## EXTRACTED RECORDS
◇ ◇ ◇ ◇

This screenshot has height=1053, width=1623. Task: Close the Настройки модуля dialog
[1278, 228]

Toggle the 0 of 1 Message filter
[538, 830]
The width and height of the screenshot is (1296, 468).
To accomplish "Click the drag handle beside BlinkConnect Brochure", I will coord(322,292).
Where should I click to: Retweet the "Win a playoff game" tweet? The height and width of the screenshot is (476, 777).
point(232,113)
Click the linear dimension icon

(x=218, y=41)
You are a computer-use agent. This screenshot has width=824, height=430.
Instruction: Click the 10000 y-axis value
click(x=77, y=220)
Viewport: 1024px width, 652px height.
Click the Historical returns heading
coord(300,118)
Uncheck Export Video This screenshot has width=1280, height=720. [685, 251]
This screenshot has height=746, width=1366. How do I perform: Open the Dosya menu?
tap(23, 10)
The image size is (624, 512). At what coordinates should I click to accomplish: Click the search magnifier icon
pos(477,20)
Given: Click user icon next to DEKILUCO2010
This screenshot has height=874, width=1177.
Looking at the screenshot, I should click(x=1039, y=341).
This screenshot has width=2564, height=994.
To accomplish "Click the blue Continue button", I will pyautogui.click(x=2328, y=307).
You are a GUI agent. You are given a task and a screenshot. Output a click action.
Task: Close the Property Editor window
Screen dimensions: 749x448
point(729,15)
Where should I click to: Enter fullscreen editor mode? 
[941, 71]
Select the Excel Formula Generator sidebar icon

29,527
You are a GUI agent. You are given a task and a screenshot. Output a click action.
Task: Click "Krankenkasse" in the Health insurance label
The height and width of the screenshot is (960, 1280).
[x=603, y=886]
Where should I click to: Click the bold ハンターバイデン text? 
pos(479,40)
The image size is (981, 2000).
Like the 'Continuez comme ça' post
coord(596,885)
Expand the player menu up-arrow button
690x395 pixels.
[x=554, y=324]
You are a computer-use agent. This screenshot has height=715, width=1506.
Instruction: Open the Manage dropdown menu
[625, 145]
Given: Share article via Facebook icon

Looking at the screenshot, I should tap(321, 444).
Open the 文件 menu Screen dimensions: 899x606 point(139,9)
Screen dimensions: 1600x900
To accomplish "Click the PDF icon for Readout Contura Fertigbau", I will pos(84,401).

◇ ◇ ◇ ◇

## HOW TO COMPLETE THIS TASK
The answer must be every line of the data that holds the word "will".

## RESPONSE TO THE EXERCISE
To accomplish "Click the drag handle beside BlinkConnect Brochure", I will coord(322,292).
To accomplish "Click the blue Continue button", I will pyautogui.click(x=2328, y=307).
To accomplish "Click the PDF icon for Readout Contura Fertigbau", I will pos(84,401).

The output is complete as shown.